CodeSport (January 2011)

Concept of transactional memory

Welcome to this month’s CodeSport, in which we discuss the concept of transactional memory, with a focus on software transactional memory.

In last month’s column, we featured a bunch of questions on operating systems, computer architecture and algorithms. A thank-you to those who sent in their replies to the questions. Congratulations to R Sridhar and K Srividya for getting  correct solutions to 10 questions. Since I did not get solutions to all the problems that were posed, I am going to keep the unsolved problems open for this month as well. Please do send in your solutions, quickly.

I had a request from one of our student readers, R Balamurugan, who wanted me to discuss the idea of transactional memory in our column — which is what I will do this month. I will cover why it is needed, what are the types of transactional memory, etc., with a focus on software transactional memory. Here’s a request to our readers: if you would like me to discuss a specific topic in the column, please do drop me a mail, and I will try to address that topic within a couple of months of receiving your request.

Transactional memory — what is the need?

With the advent of multi-core processors, parallel programming is going mainstream. In addition to the programming complexities encountered in sequential programming, in parallel programming there is also the added burden of reasoning about data sharing and communication among concurrently executing tasks. Concurrently executing tasks are typically implemented on top of a threading layer such as POSIX Pthreads, or the WinThreads API. Shared data structures in a multi-threaded application need to be protected against concurrent accesses by threads. This is typically achieved by using synchronisation in the form of explicit locks, which are used to protect the shared data. However lock-based synchronisation has proved to be complicated and cumbersome, due to many reasons.

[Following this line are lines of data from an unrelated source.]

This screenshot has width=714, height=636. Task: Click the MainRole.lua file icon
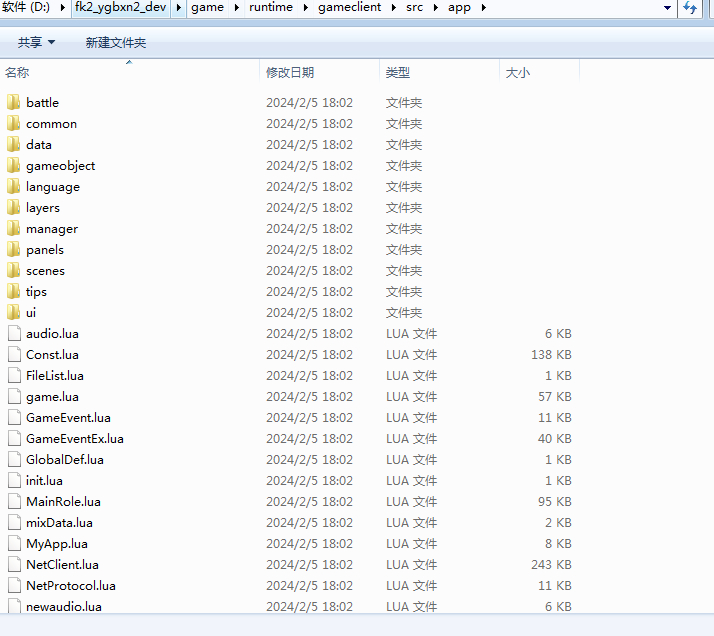coord(13,501)
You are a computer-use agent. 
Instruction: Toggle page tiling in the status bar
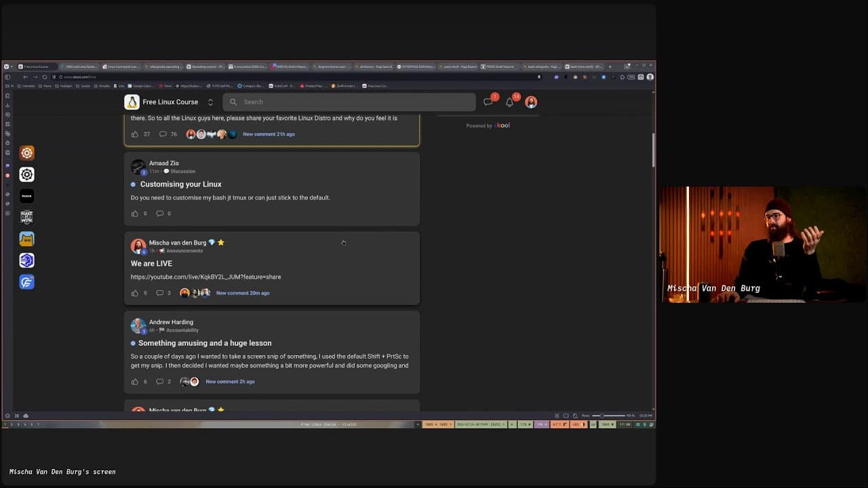(x=557, y=415)
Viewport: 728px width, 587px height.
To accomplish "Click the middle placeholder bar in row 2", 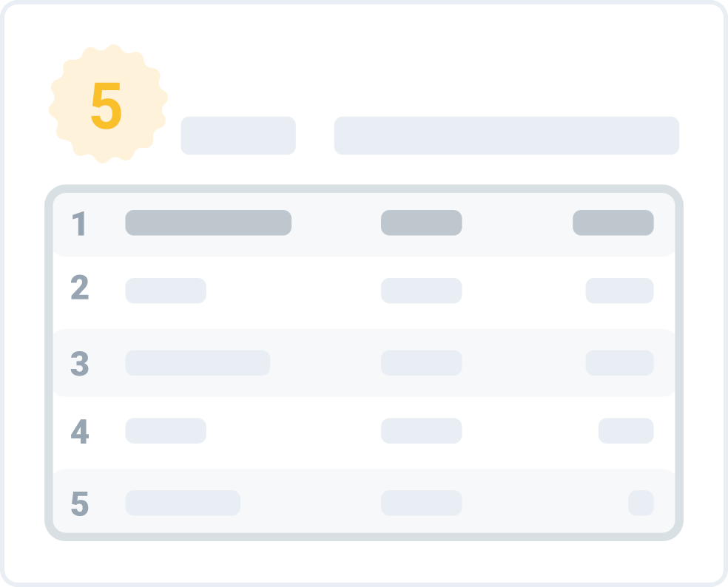I will coord(421,291).
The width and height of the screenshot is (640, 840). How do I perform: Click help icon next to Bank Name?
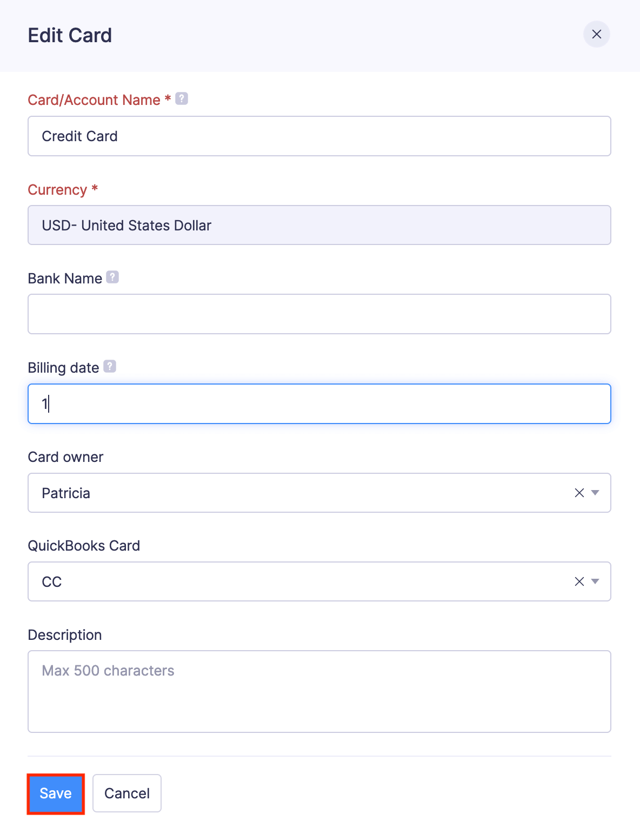coord(112,277)
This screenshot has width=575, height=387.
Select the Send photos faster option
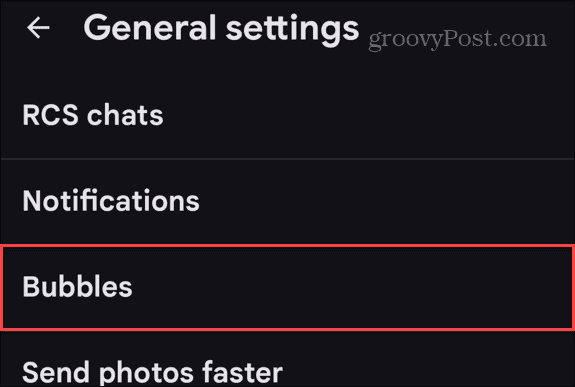coord(288,370)
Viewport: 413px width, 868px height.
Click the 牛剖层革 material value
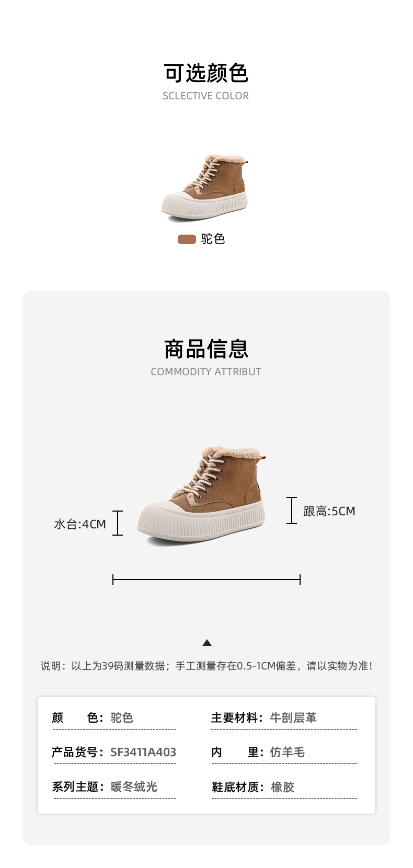pos(293,717)
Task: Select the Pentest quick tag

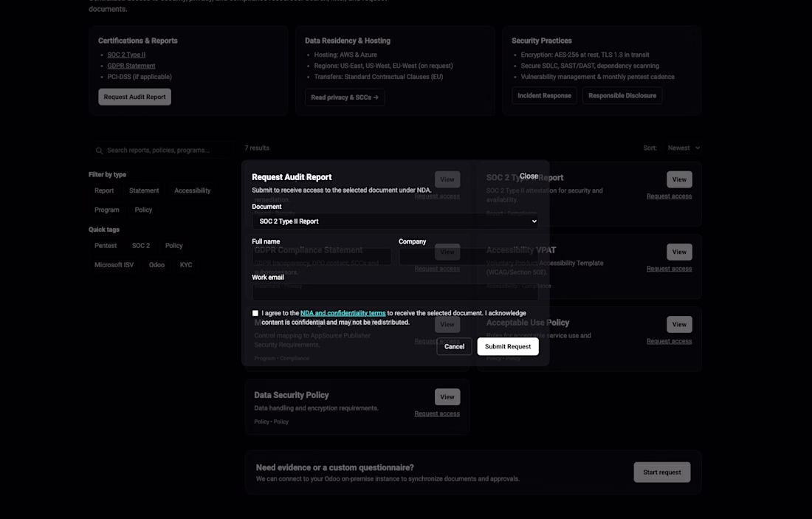Action: 106,246
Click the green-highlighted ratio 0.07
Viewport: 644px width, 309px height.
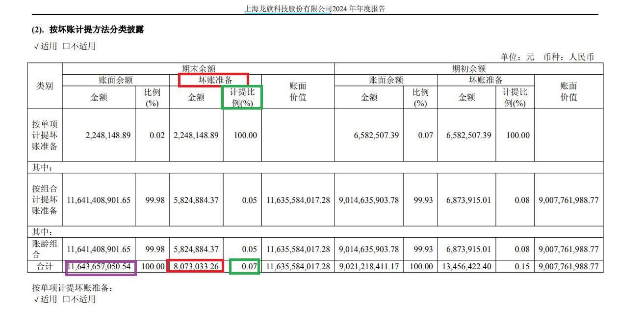pyautogui.click(x=244, y=267)
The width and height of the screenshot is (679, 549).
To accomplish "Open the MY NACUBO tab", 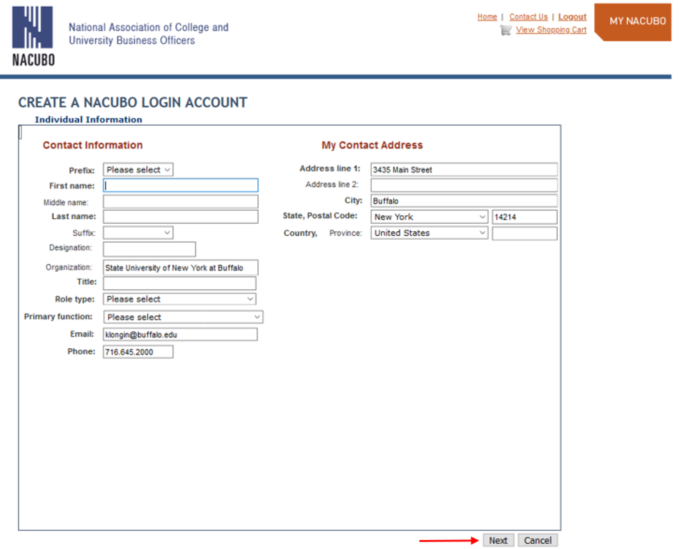I will 636,21.
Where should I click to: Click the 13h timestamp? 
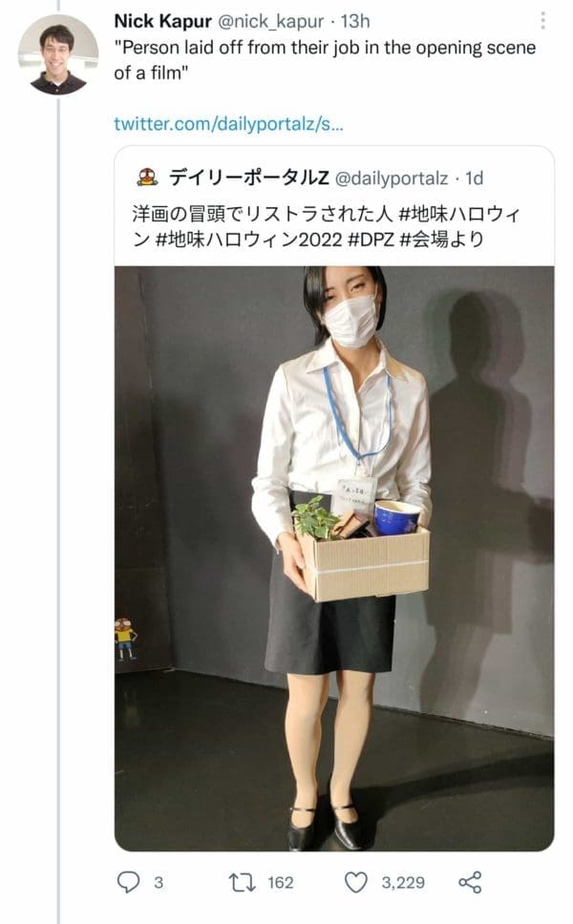[x=355, y=21]
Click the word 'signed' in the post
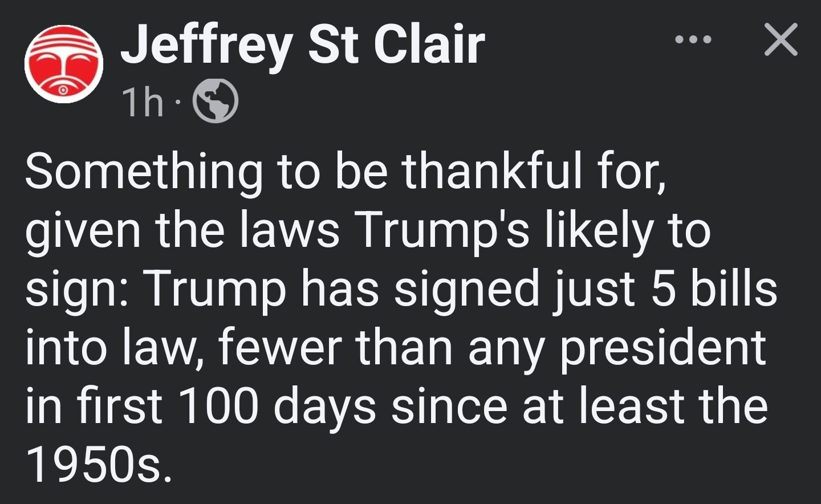Screen dimensions: 821x504 (466, 290)
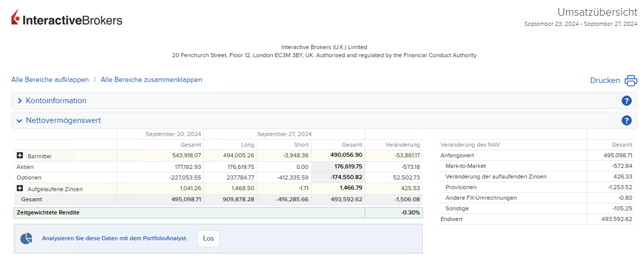644x259 pixels.
Task: Open help icon for Nettovermögenswert section
Action: point(626,121)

Problems with lock-based synchronisation

Locks can be employed at different granularities. For example, consider a hash table implemented as an array of buckets, with the array index decided by the hash key. Each bucket is a singly linked list. Now the programmer can choose to employ locks of different granularities to protect this hash table against concurrent accesses by multiple threads. The simplest and coarsest-grained locking would be to associate a single lock with the entire hash table. However, such coarse-grained locks inhibit scalability and concurrency.

Consider two threads, each of which are trying to insert elements e1 and e2 into the hash table. Even if their hash values are different, for them to hash to different buckets with our coarse-grained locking scheme, they cannot proceed in parallel, thereby reducing concurrency. All the threads’ access to the hash table is serialised, which also impacts the application’s scalability.

At the other extreme of locking granularity is extremely fine-grained locking, where we could associate a single lock with each node of each bucket. While this will improve concurrency, the locking overheads can become high (due to the large number of locks associated with the data structure). Also, reasoning about a large number of locks becomes difficult for the programmer.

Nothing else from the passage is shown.